When it comes to your dental health, you’re probably taking into account all of the usual recommendations: You’re brushing your teeth twice a day, flossing, and staying away from any food or drinks that may be too harsh on your teeth and gums. But did you know that there’s something that even some of the most diligent people may be doing wrong with their teeth habits? They could be brushing them too hard.
What are health problems that arise from brushing your teeth too hard?
You might think that furiously cleaning the surface of your teeth makes them healthier, but that’s not the case! Instead, you could actually be doing some long-term damage. If you aren’t careful with the fragile surfaces of your teeth and gums, you could end up with gum recession, bleeding gums, plaque buildup, worn enamel, tooth sensitivity, tooth erosion, and even gum disease.
In other words, all of that work you’re doing for good dental hygiene could actually have the opposite effect if you’re pushing down too hard!
How should you brush your teeth instead?
If you’re worried you may be permanently damaging your teeth or gums forever, don’t stress! There are a few surefire steps you can take to ensure you’re practicing good dental hygiene while not going overboard.
First and foremost, slow yourself down, both in terms of how long you’re brushing (as in, for a full two minutes!) and your cadence. Vigorously scrubbing your teeth won’t make them inherently “better,” and you may end up damaging your enamel and gums in the process. Use a gentle, steady hand to brush. It should never feel like you’re pressing down on your teeth or gums.
Second, be sure to angle your toothbrush at 45-degrees so that it seamlessly cleans under the gums without additional wear and tear. Choose a soft-bristled brush to use and replace it roughly four times per year. (It’ll have an American Dental Association seal if it fits the bill!)
Regardless, make sure to take your time when it comes to brushing your teeth. All of the components of your mouth are delicate, and the more care you take during your dental routine, the better off you’ll be in the long run.
※ ※ ※
Work required =
Echo the passage from the tooth-brushing text exactly, starting at "When it comes to your" and ending at "teeth too hard?".
※ ※ ※
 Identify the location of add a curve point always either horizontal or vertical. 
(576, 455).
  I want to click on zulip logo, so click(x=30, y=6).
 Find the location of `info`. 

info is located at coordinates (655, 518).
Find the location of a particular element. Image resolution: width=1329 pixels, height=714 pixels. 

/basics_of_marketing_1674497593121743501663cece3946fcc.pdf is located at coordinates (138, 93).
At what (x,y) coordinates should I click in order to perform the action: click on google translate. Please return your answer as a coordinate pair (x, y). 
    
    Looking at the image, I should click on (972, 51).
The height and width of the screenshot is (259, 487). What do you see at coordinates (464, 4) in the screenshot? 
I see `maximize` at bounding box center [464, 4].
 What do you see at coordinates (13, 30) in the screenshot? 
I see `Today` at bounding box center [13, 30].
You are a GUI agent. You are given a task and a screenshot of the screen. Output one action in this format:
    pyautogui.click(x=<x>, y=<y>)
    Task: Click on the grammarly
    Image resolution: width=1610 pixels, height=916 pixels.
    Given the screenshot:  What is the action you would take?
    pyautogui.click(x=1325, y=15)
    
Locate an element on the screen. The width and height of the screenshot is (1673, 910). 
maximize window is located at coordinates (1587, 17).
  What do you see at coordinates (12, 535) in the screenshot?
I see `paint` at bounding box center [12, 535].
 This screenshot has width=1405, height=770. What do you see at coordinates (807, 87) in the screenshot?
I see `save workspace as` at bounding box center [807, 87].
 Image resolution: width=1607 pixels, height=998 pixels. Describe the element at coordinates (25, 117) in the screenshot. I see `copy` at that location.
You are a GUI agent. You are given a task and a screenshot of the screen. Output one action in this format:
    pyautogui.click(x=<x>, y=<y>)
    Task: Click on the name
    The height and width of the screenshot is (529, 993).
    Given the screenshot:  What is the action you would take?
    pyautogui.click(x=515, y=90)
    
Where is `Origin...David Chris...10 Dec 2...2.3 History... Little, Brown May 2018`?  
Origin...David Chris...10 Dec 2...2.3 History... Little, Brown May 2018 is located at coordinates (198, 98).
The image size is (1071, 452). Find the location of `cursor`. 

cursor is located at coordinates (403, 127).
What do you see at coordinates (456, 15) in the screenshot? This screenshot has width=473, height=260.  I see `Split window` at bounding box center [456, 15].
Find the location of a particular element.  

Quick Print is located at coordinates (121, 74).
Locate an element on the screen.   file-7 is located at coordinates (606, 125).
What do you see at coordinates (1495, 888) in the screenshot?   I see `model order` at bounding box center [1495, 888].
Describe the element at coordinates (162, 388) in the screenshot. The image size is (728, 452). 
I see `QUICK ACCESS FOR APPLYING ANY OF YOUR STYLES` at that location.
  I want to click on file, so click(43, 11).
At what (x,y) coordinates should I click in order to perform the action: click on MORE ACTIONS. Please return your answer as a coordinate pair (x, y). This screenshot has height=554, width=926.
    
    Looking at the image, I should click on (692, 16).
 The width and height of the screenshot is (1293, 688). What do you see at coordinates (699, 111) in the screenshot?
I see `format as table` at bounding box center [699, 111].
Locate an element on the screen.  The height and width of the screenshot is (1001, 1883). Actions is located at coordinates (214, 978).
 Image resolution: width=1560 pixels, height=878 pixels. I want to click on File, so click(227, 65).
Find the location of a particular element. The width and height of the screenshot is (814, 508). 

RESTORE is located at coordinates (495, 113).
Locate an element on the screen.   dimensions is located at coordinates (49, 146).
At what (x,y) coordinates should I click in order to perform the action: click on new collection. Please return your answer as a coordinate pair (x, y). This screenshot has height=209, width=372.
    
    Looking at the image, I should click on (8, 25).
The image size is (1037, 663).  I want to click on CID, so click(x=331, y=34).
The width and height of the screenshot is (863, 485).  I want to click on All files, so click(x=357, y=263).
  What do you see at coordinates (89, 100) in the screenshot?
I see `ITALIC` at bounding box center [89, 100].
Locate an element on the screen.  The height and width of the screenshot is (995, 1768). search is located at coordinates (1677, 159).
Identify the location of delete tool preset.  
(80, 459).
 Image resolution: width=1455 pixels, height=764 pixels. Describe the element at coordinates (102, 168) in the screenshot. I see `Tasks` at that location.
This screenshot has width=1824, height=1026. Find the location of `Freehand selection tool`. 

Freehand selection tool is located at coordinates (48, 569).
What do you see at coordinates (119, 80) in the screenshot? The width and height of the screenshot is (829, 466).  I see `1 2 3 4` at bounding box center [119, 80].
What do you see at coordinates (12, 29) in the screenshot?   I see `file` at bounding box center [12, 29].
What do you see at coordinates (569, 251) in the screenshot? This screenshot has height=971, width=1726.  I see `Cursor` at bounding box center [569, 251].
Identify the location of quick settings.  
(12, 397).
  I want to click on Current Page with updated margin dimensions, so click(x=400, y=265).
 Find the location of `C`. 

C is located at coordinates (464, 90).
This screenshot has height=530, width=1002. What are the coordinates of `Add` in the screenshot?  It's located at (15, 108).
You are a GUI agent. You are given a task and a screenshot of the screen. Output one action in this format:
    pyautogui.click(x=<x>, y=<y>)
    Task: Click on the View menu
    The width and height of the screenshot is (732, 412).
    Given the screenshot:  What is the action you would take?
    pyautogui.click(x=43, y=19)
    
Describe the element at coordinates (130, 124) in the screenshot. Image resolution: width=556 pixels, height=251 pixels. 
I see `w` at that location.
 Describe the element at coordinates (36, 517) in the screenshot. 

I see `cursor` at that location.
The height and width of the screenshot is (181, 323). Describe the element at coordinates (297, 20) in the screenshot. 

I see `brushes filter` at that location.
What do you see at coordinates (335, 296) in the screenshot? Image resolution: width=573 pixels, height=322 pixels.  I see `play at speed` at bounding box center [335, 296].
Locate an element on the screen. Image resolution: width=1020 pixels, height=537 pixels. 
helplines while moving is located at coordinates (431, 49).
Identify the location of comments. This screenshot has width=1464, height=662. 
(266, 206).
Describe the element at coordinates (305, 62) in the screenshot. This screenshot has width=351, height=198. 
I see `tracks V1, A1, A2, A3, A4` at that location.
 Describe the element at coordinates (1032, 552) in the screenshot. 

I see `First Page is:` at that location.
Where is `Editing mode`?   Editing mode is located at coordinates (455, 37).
※ ※ ※
Written answer =
When it comes to your dental health, you’re probably taking into account all of the usual recommendations: You’re brushing your teeth twice a day, flossing, and staying away from any food or drinks that may be too harsh on your teeth and gums. But did you know that there’s something that even some of the most diligent people may be doing wrong with their teeth habits? They could be brushing them too hard.
What are health problems that arise from brushing your teeth too hard?